- _STATED EXERCISE_
In the stretch from the line containing "The height and" through the line containing "(x=479, y=608)", replace "icon" with "button" and leave everything else unchanged. Reproduce only those lines, and omit the pictures.

- _SUPPLIED MATERIAL_
---------------

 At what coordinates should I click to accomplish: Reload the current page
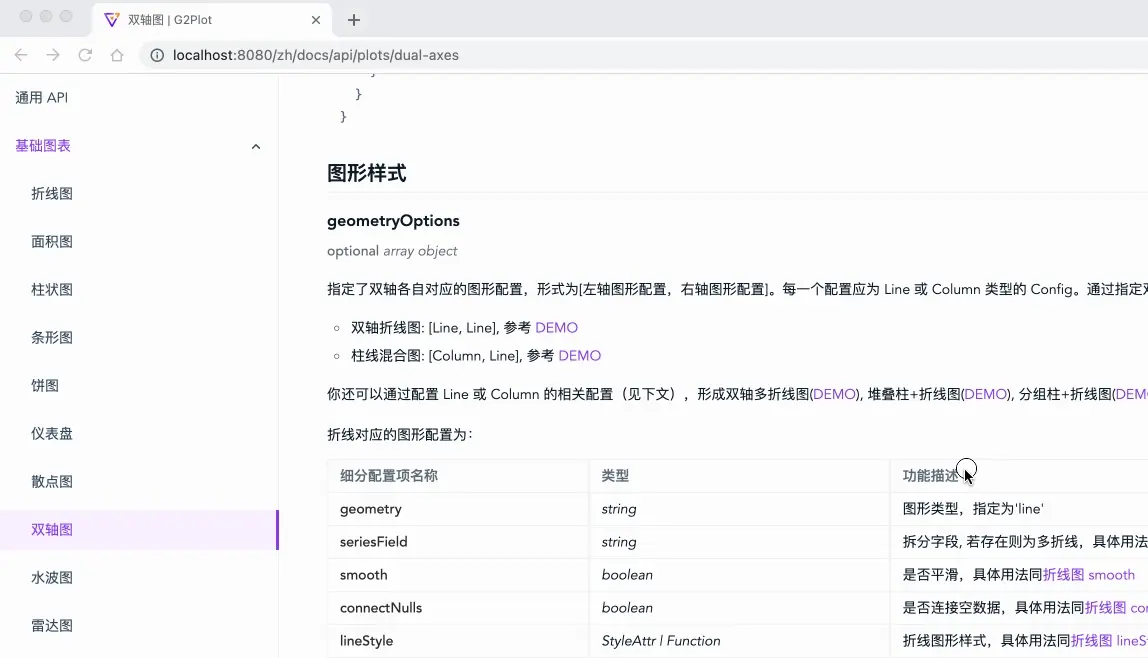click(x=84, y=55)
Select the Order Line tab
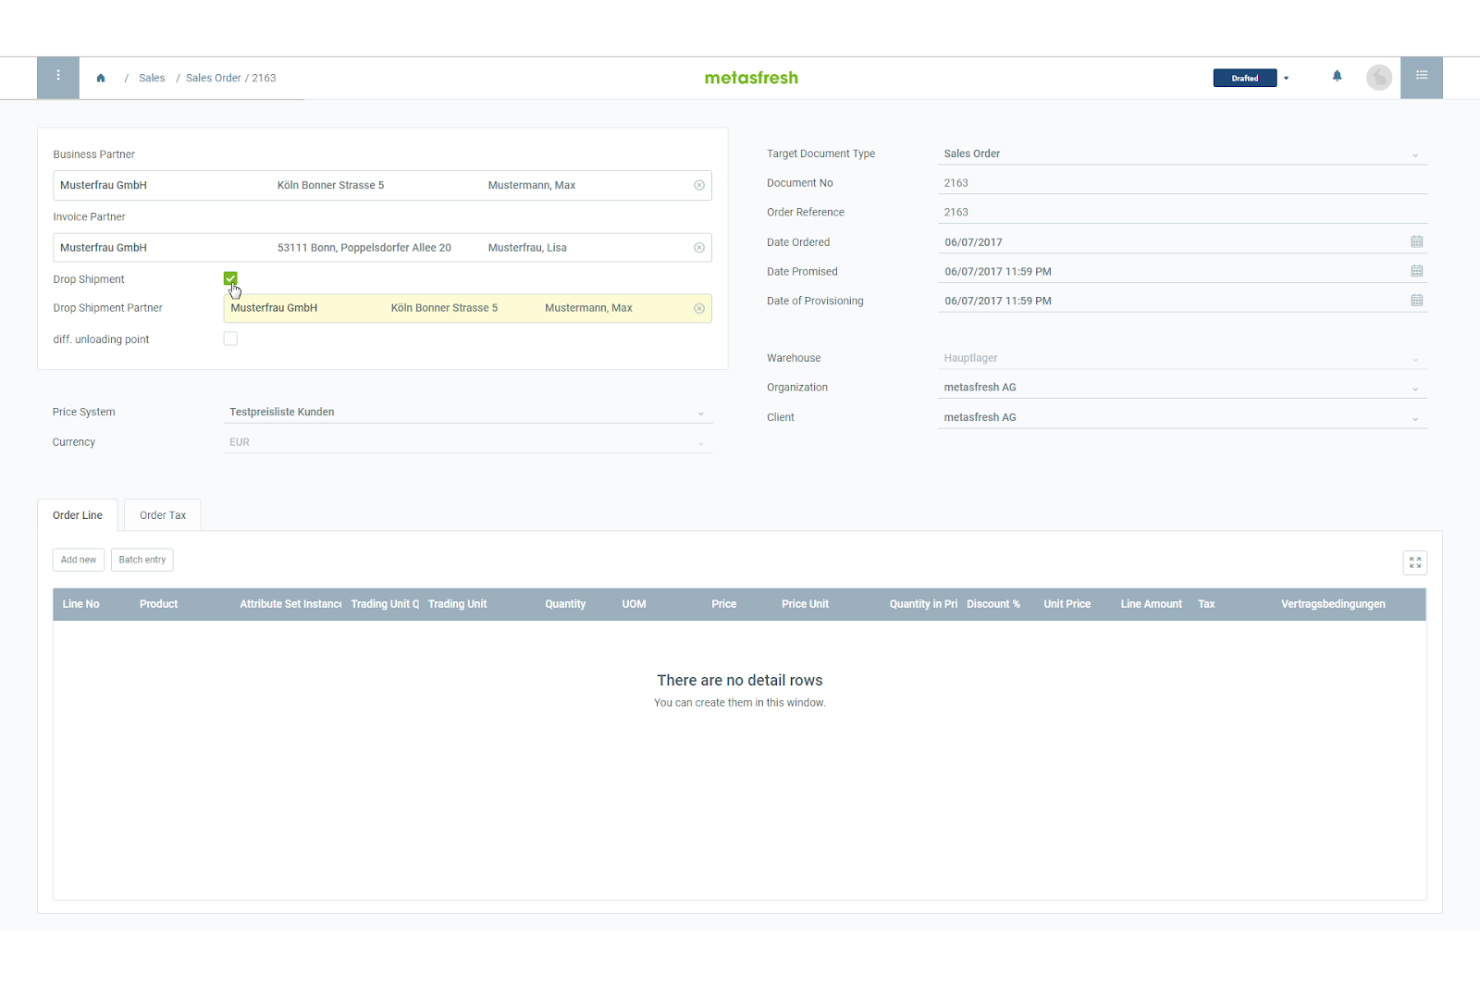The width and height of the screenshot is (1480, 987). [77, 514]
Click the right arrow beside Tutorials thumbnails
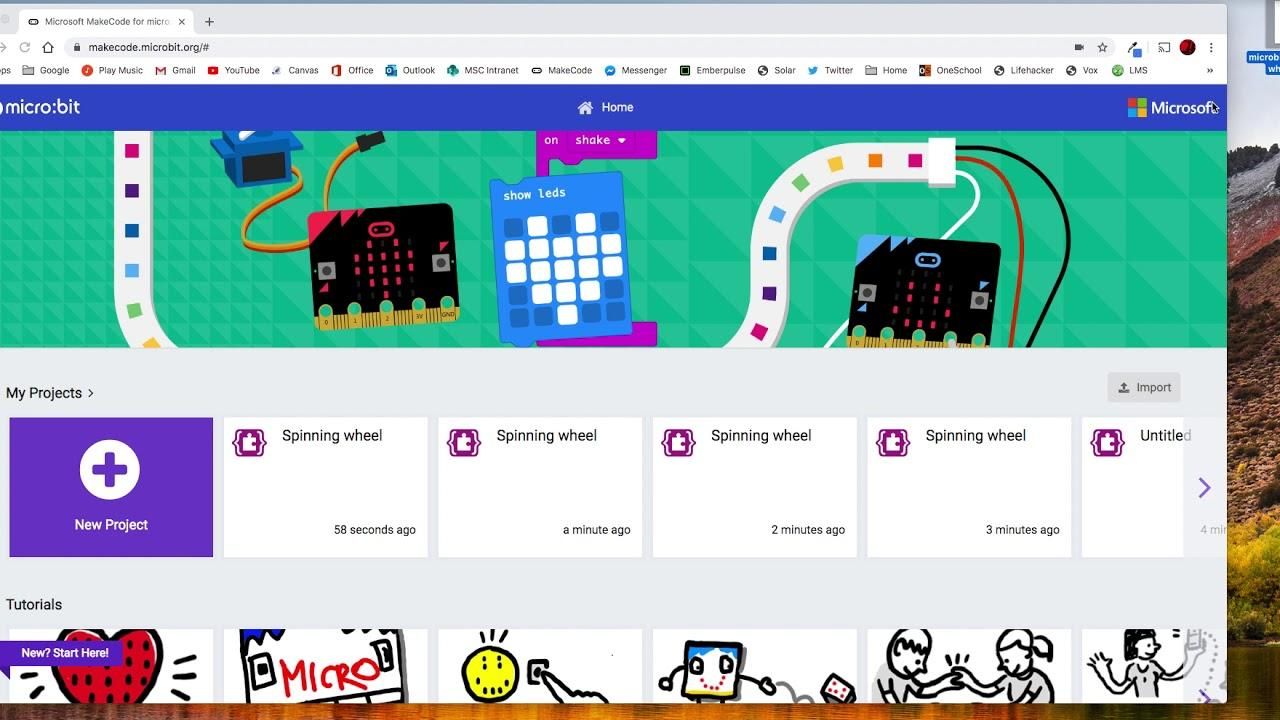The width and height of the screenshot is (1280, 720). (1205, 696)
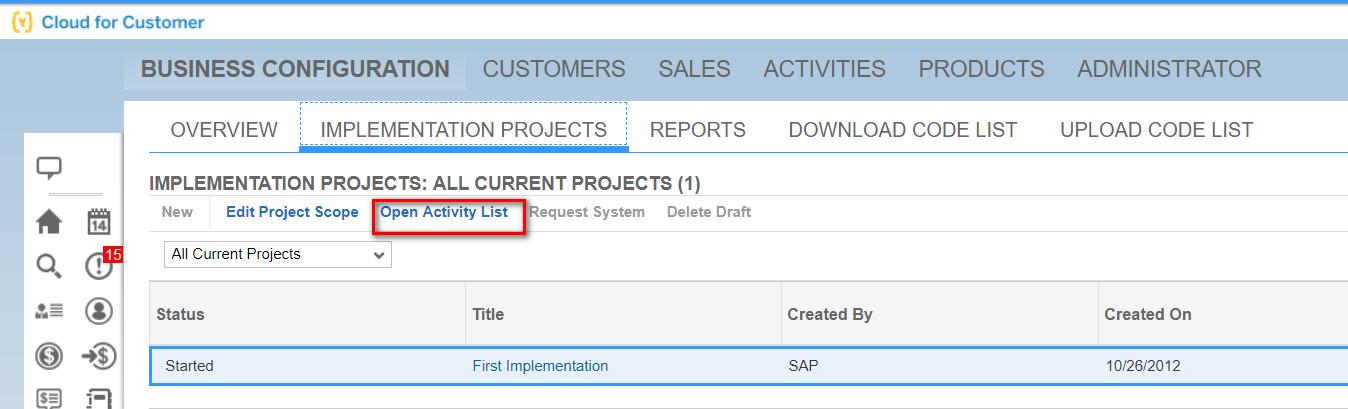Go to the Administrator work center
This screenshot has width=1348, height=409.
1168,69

---------------

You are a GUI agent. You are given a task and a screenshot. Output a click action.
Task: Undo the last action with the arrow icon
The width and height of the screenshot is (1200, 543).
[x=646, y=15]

---------------

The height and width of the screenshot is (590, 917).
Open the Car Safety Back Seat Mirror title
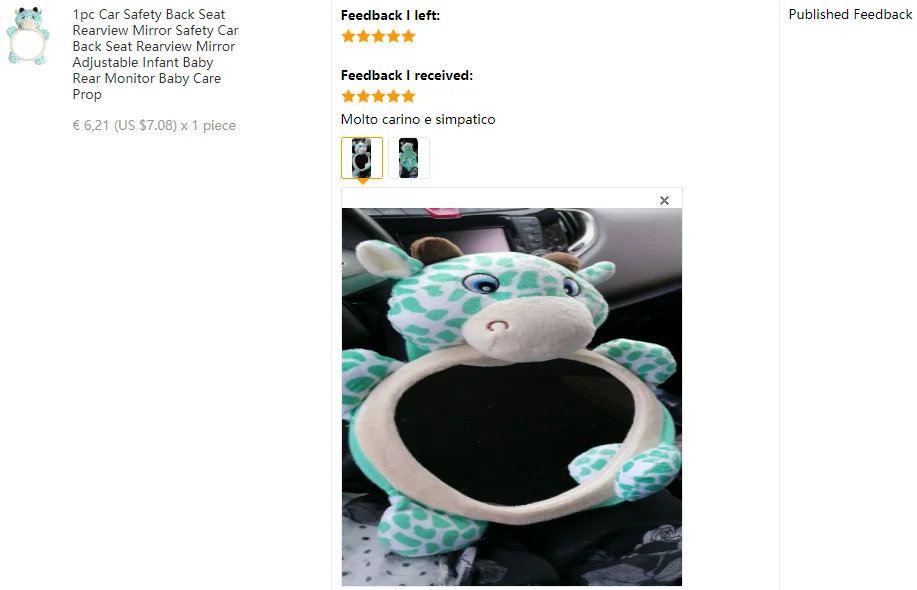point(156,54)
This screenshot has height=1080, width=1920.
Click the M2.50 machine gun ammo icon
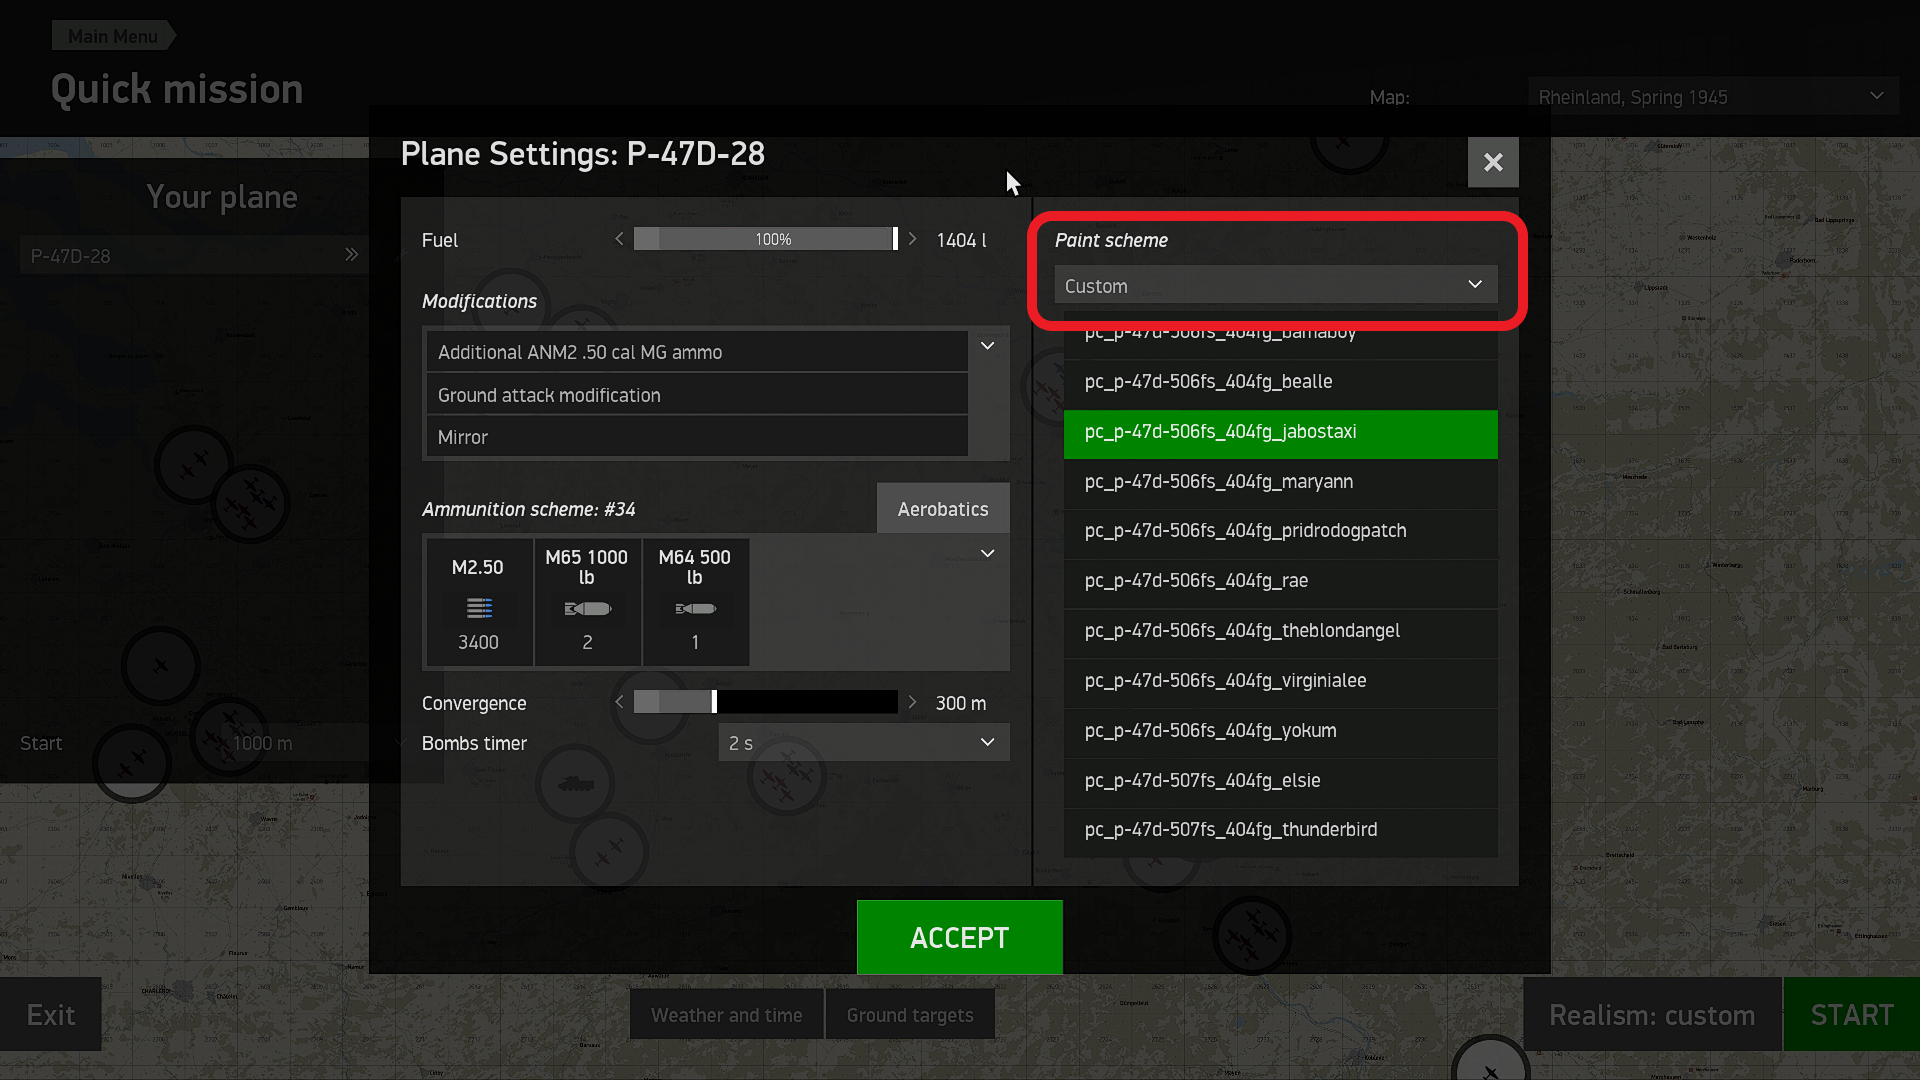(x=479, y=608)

---------------

- _ANSWER FOR THIS EXERCISE_
The height and width of the screenshot is (590, 917).
Open the Car Safety Back Seat Mirror title
point(156,54)
This screenshot has height=1080, width=1920.
Click the M2.50 machine gun ammo button
(x=479, y=608)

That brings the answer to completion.